Siena, 5 dic – Una vicenda surreale, non fosse in realtà tragicamente reale e decisamente vergognosa. A Siena, città da sempre (almeno fino allo scandalo Mps) simbolo di benessere e tranquillità sociale, una signora invalida al 100% a causa di un incidente sul lavoro, malata terminale, dopo aver denunciato più volte di essere raggirata dalle assicurazioni, non è riuscita a pagare il mutuo stipulato per avviare, prima del drammatico incidente che l’ha resa disabile, la sua azienda. Oggi in Tribunale hanno venduto all’asta la sua unica casa dove ha sempre vissuto, dove è nata sua figlia ed è morta sua madre. Sandra Pelosi, questo il nome della signora protagonista della vicenda, ha deciso così di tagliarsi le vene davanti a tutti.

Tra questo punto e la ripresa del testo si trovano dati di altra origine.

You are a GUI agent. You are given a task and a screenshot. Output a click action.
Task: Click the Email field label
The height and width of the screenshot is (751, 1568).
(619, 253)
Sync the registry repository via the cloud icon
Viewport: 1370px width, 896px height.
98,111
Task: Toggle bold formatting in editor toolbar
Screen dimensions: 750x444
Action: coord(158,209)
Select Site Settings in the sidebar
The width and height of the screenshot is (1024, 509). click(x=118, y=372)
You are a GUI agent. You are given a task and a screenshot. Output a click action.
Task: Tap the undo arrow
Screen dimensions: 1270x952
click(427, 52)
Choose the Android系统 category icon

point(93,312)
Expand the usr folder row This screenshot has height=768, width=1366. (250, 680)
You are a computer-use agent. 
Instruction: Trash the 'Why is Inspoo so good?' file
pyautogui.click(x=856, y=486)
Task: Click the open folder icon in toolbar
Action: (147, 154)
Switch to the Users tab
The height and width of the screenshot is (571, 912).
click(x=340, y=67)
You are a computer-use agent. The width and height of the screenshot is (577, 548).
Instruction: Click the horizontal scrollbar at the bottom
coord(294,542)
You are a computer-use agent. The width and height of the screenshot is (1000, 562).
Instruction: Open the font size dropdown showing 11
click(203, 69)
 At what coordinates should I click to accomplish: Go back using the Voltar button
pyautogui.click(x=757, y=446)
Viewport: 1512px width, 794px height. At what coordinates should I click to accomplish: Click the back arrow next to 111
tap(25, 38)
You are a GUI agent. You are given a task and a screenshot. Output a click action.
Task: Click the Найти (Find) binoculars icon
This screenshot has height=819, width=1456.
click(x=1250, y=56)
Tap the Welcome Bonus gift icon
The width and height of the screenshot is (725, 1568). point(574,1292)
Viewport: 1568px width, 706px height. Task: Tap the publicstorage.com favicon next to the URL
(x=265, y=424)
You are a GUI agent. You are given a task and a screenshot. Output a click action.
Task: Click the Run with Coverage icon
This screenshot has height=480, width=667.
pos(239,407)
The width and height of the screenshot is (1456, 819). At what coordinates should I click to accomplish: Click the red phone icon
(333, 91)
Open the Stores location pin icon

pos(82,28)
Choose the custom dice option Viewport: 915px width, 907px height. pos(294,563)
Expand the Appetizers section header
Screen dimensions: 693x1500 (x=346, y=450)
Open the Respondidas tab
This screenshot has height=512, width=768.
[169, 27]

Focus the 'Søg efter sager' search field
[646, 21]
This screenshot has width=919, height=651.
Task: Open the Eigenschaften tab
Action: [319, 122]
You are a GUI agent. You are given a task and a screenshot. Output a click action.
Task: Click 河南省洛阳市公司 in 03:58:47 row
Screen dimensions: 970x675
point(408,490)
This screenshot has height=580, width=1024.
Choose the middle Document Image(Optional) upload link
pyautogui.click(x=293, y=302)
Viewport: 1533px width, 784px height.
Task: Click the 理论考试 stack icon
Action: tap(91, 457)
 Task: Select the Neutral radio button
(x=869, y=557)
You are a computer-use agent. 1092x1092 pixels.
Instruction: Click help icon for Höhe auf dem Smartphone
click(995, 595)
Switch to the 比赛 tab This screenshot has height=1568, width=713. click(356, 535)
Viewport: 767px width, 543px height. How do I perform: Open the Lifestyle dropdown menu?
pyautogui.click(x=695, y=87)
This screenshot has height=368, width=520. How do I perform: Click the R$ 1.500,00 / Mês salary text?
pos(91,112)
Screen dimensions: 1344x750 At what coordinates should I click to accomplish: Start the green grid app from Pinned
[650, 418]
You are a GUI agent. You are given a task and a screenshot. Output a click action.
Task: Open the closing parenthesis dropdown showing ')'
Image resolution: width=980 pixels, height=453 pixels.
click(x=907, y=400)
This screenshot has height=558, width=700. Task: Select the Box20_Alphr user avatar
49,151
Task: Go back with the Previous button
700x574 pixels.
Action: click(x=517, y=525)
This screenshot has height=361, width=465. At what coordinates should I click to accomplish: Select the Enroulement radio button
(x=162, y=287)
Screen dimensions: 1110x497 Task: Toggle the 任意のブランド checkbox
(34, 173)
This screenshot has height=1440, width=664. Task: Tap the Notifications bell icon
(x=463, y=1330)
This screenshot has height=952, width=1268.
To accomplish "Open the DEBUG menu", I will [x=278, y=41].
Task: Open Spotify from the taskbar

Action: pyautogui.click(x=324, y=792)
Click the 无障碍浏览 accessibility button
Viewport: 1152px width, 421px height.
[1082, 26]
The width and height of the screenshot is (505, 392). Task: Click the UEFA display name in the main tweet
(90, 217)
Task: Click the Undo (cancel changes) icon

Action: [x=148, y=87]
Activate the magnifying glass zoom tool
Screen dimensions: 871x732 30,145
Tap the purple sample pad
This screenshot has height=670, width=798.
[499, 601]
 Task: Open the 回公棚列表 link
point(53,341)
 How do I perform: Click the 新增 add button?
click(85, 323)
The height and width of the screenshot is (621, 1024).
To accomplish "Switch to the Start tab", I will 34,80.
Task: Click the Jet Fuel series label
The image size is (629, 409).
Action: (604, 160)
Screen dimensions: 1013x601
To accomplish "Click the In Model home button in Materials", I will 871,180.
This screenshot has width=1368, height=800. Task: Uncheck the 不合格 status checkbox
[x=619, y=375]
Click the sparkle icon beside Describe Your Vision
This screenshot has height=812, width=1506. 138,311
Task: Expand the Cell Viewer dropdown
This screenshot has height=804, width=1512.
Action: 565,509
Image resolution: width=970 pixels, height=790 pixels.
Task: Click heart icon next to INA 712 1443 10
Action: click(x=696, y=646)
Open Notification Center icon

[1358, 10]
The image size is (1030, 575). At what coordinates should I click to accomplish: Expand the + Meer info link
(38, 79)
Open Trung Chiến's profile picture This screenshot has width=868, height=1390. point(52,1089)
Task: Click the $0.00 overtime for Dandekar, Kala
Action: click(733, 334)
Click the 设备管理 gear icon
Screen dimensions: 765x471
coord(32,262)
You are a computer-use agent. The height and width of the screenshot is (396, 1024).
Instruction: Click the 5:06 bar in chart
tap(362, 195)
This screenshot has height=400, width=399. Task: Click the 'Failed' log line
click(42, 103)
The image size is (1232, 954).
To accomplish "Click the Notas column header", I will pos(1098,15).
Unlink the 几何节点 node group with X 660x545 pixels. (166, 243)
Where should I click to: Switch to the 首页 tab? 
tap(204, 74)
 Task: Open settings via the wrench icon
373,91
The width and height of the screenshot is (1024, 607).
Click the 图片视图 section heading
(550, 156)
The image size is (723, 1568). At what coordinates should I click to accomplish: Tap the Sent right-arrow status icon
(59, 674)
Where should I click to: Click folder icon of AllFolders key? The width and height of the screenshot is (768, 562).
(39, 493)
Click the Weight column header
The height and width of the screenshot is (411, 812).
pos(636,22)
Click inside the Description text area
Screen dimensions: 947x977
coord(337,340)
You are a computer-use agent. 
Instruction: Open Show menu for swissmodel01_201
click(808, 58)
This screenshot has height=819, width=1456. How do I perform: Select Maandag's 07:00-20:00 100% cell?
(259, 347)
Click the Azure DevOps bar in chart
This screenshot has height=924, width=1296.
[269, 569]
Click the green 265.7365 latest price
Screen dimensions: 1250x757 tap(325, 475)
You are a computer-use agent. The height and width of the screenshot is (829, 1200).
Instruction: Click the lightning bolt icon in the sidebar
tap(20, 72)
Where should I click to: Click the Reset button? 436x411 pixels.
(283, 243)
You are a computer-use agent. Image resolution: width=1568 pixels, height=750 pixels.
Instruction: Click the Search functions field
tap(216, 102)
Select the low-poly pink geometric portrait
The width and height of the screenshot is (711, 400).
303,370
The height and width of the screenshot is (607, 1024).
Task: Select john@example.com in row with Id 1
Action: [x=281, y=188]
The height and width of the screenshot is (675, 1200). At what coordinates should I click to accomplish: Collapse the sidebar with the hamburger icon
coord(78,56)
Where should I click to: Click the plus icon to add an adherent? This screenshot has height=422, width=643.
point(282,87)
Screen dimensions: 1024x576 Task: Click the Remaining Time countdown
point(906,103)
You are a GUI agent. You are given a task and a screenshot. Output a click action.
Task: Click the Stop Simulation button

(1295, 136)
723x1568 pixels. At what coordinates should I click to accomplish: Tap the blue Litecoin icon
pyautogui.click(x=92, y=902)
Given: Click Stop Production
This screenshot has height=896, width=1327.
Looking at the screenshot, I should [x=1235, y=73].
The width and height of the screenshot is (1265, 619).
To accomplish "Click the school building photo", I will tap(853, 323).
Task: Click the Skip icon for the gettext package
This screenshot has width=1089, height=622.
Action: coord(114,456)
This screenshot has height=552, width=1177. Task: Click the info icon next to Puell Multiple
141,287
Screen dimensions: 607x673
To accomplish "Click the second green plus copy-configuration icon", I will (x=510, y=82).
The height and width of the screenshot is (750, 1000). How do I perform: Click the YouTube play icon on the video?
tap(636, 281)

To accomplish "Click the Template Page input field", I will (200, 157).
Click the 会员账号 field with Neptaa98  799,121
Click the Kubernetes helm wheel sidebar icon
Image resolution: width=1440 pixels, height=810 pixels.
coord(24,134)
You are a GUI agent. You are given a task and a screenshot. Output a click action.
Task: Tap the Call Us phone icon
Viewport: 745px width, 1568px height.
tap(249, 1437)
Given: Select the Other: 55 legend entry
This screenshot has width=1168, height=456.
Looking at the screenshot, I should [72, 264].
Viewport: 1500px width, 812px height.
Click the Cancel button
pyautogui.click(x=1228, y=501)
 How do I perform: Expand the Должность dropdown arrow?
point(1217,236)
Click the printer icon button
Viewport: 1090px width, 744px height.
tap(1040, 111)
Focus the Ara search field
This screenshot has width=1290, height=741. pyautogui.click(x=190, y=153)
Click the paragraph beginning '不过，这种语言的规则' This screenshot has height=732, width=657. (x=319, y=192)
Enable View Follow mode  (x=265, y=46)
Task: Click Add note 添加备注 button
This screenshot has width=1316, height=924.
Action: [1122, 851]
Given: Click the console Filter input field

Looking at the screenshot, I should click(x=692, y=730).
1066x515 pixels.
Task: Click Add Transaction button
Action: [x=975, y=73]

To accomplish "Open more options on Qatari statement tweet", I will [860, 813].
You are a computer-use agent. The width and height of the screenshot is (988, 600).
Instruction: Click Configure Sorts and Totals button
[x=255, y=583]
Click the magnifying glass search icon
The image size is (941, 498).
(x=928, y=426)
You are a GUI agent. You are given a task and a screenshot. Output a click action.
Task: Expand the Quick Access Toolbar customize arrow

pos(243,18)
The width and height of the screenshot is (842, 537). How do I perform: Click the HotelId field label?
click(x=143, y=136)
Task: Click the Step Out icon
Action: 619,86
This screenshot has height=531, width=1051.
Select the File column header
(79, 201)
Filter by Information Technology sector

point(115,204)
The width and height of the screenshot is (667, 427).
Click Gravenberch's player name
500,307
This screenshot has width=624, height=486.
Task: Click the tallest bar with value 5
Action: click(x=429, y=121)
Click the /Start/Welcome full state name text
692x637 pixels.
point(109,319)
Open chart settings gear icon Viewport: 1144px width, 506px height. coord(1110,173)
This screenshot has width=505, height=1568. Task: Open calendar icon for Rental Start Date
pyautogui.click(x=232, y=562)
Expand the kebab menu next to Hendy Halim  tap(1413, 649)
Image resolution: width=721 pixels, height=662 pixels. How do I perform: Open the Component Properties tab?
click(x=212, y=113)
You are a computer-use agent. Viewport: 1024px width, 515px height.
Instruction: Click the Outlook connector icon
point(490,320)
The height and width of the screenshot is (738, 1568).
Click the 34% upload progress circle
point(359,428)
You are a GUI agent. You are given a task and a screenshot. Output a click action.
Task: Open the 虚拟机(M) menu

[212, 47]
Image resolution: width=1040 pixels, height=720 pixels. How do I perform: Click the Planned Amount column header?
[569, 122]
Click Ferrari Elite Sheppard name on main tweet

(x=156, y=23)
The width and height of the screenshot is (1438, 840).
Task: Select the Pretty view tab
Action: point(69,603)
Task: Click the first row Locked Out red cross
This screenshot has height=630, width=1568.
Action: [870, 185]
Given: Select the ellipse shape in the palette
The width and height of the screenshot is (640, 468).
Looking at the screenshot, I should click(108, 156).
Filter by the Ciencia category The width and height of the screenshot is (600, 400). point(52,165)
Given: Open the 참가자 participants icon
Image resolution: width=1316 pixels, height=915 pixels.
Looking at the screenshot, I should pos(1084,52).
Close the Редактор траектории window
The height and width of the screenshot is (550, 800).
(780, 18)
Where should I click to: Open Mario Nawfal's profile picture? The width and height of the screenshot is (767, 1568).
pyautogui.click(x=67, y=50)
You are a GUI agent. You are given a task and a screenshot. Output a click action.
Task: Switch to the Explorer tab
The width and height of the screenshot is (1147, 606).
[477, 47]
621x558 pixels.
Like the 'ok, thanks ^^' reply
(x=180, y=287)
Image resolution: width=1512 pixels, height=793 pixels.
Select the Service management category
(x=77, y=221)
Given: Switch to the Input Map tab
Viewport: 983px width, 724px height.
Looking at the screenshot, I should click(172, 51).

Un gesto estremo, scongiurabile e ovviamente rischiosissimo. “Ho subito la peggiore umiliazione della mia vita, non è giusto mi hanno ridotto in condizioni disperate”, ha affermato la donna ricoverata d’urgenza in ospedale.

I militanti di CasaPound, che da mesi sono al fianco della signora Pelosi, hanno manifestato stamani davanti chiedendo a gran voce che il Tribunale impedisse la vendita all’asta della casa e sono da diverse ore al pronto soccorso di Siena per portare solidarietà e conforto alla donna. “Non possiamo accettare tutto questo, staremo vicini a Sandra fino all’ultimo e ci auguriamo che tutto rientri. Se così non dovesse essere siamo pronti a occupare l’appartamento per evitare lo sgombero”, ha dichiarato Sergio Fucito, generale della Folgore candidato sindaco di CasaPound nella città toscana.

Sangue di Enea Ritter

Sulla drammatica vicenda è intervenuto anche Simone Di Stefano, segretario nazionale di Cpi: “Questa è l’Italia del rancore, quel rancore che spaventa i responsabili di queste ingiustizie, che spaventa chi sta sempre dalla parte dei potenti contro la povera gente. Ebbene noi vogliamo essere quel rancore e vogliamo portare quel rancore dentro i palazzi in cui questi traditori si sono barricati!”. Valter Biscotti, avvocato di Sandra Pelosi, ha poi fatto sapere che “verrà presentata una denuncia alla Procura perché possa verificare se sussistono ipotesi di reato”. Secondo il legale della signora disabile vi è “un forte sospetto che ci sia una forte anomalia in tutto quello che è successo”.